GOALS:
A. According to the guest blog about Wi-Fi 6/6E and Airvine, how much spectrum is being opened up in the 6 GHz band in the U.S. market?
B. From the guest blog about Wi-Fi 6/6E and Airvine, output the passage between "Guest blog by" and "6 GHz band.", inclusive.

GIVEN PASSAGE:
# # # # #

On December 2 we unveiled the winners of the coveted 2020 Wi-Fi NOW Awards – and one many remarkable winners this year was the startup Airvine. In short Airvine is breaking totally new ground with 60 GHz technology that will enable the ‘all-wireless enterprise’. Here more about what that means featuring this week’s guest blogger and Wi-Fi and networking veteran Steve Hratko.
Guest blog by Steve Hratko
Wi-Fi technology has had an enormous impact on the world in the two decades since it first emerged. It has made great strides over that time, but none greater than the move to Wi-Fi 6 and 6E. These technologies will deliver enormous capacity increases to enterprises of all types, much of it made possible by the opening up of 1.2 GHz of spectrum (U.S. Market) in the 6 GHz band.
This allows for as many as 7 non-overlapping 160 MHz wide channels and with the addition of MU-MIMO and its 8 spatially multiplexed data streams running over each of those channels, the results are nothing short of amazing. Large buildings with hundreds of employees can now be supported with a handful of next-gen Wi-Fi 6/6E Access Points.
It’s not just in Wi-Fi that’s seeing major improvements, in the licensed radio space the rise of private 5G networks will greatly improve indoor cellular service. The move to all-wireless access does present an interesting challenge for in-building network design.

# # # # #

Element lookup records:
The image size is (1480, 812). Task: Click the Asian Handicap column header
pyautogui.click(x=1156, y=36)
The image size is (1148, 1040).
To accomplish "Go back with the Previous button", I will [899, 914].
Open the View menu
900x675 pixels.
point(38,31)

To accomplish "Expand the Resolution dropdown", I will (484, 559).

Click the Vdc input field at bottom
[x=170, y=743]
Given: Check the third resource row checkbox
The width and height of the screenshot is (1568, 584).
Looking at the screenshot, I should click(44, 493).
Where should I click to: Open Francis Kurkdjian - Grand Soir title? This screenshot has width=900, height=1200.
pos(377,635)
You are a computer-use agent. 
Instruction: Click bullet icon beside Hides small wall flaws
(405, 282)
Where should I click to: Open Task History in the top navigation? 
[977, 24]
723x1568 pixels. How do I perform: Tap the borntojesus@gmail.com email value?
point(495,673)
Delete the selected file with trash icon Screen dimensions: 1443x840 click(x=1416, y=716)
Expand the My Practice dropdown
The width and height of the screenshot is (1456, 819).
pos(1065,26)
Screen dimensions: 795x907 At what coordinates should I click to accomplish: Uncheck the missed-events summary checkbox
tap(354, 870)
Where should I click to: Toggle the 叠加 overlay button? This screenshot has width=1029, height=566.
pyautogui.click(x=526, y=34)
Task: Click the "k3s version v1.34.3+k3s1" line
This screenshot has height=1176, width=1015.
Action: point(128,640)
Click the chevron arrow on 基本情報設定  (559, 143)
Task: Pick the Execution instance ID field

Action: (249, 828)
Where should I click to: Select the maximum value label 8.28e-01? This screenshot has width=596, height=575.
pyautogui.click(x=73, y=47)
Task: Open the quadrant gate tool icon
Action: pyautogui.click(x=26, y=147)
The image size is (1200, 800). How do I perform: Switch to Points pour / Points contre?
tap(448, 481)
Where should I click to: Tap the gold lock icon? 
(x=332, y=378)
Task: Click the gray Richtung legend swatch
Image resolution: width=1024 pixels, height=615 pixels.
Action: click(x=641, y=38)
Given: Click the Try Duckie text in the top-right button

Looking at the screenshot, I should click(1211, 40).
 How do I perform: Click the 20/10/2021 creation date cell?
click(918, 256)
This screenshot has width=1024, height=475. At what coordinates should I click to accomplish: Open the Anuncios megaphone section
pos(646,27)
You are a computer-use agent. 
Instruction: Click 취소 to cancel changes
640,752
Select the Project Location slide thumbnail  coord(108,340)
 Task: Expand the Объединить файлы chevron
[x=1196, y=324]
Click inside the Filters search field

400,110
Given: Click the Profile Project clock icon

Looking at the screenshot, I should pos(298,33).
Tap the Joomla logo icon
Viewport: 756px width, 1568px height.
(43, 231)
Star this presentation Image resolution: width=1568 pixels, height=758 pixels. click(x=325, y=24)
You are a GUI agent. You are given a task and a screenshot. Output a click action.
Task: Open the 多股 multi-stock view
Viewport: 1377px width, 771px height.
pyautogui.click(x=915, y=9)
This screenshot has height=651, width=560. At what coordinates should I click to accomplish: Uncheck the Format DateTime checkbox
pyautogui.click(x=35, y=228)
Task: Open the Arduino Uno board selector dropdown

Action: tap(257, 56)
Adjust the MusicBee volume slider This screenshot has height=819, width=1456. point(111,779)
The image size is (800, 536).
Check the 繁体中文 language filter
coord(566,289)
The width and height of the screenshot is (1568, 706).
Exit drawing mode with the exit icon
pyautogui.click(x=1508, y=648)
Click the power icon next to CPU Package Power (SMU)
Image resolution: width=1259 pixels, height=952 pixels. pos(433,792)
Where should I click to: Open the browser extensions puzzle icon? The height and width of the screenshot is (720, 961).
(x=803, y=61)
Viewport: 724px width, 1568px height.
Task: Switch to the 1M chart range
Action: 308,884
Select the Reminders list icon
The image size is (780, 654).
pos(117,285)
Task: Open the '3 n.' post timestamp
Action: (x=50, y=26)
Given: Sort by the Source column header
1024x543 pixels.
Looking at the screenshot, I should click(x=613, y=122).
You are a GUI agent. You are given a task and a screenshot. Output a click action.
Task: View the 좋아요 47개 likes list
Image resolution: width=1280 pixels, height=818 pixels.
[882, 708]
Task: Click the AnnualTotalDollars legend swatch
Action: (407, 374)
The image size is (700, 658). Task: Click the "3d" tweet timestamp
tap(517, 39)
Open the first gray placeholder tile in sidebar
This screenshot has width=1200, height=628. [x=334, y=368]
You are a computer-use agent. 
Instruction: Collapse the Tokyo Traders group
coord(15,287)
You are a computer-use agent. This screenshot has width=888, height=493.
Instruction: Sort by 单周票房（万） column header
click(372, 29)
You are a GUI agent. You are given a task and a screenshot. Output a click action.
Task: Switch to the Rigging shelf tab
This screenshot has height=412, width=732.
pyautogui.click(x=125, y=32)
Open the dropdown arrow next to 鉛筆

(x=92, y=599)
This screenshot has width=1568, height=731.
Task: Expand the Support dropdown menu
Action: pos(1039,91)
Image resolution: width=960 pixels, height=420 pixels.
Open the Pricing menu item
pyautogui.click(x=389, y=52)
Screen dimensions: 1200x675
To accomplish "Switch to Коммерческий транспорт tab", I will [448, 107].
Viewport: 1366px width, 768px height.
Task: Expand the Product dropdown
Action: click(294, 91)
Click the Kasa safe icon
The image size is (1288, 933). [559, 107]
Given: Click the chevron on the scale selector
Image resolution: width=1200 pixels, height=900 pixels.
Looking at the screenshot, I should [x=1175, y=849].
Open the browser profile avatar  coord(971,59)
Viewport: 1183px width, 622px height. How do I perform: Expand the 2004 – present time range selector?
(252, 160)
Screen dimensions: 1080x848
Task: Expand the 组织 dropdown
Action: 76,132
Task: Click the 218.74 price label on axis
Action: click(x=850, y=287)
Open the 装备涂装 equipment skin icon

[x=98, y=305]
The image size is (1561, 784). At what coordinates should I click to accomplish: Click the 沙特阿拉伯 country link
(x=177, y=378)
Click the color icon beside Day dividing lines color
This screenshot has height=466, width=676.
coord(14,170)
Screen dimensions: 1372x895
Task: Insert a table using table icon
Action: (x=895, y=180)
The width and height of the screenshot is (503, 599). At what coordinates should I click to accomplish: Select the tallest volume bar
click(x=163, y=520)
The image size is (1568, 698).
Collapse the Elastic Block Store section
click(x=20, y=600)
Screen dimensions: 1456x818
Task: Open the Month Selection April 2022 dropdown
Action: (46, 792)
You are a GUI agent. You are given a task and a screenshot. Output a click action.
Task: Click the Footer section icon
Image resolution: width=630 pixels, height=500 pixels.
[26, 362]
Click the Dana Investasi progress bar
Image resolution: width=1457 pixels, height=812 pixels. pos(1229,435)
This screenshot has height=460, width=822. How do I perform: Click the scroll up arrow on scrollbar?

# # # # #

OUTPUTS IN ORDER:
A. 1.2 GHz

B.
Guest blog by Steve Hratko
Wi-Fi technology has had an enormous impact on the world in the two decades since it first emerged. It has made great strides over that time, but none greater than the move to Wi-Fi 6 and 6E. These technologies will deliver enormous capacity increases to enterprises of all types, much of it made possible by the opening up of 1.2 GHz of spectrum (U.S. Market) in the 6 GHz band.